More importantly, TrCel61A was shown to be active as LPMO by incubating the enzyme with phosphoric acid swollen cellulose (PASC) as a substrate and ascorbic acid as an electron donor. HPAEC-PAD analysis showed the formation of cello-oligosaccharides in their neutral and oxidized form (Fig. 4). Interestingly, the even-numbered aldonic acids (cellobionic acid and cellotetraonic acid) have a higher prevalence than the odd-numbered counterparts, which might suggest a preference in the cleavage mechanism for this enzyme. Furthermore, the release of cellobiose, cellotriose, and their oxidized counterparts cellobionic acid and cellotrionic acid keeps increasing over time, while larger products start to decrease. This suggests that TrCel61A is also active on short soluble oligos as described earlier for NcLPMO9C [38]. TrCel61A would need a substrate of minimally 4 glucose units in order to be active.
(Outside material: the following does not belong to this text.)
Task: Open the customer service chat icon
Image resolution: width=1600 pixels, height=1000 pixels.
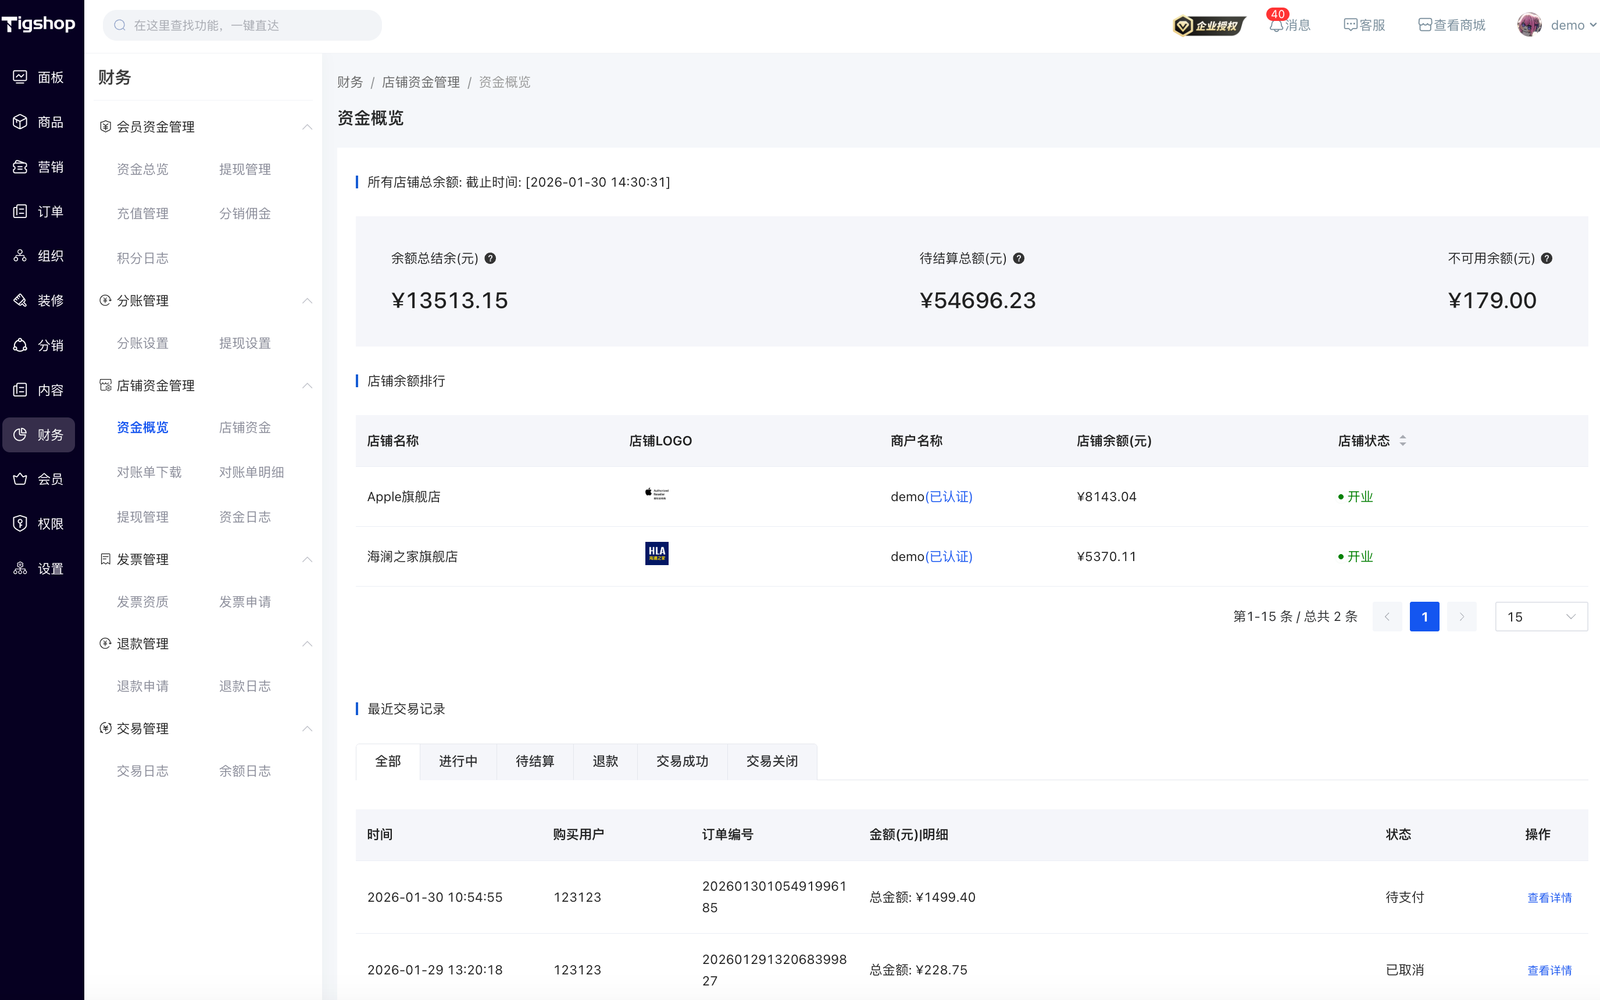Action: tap(1350, 25)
Moreover, small peaks appear in the region for C4-oxidized and double (C1- and C4-) oxidized products, what classifies TrCel61A as a type-3 LPMO [39].

Fig. 4
figure 4

Enzymatic activity of recombinant TrCel61A. a HPAEC-PAD profile of TrCel61A activity on PASC at 50 °C. Samples were analyzed after 0, 2, 8, 19, and 44 h of reaction. a Enzyme reaction with the addition of TrCel61A. b Control reaction performed without the addition of enzyme. Cellobionic acid (GlcGlcA) and cellotrionic acid (Glc2GlcA) were used as standard whereas the nature of the other oxidized products was inferred from the literature [40]

Conclusion

The yeast Pichia pastoris was found to be a suitable expression host for the LPMO Cel61A from Trichoderma reesei, with a protein yield during fermentation of >400 mg/L when using the AOX1 promoter, a codon-optimized gene and the protein’s native secretion signal. Considering the importance of an N-terminal histidine residue, we here report that the processing of the native secretion signal is much more accurate than that of the more commonly used alpha-mating factor from Saccharomyces cerevisiae. Furthermore, our results demonstrate for the first time that TrCel61A is an active LPMO that generates both neutral and oxidized cello-oligosaccharides from PASC as a substrate.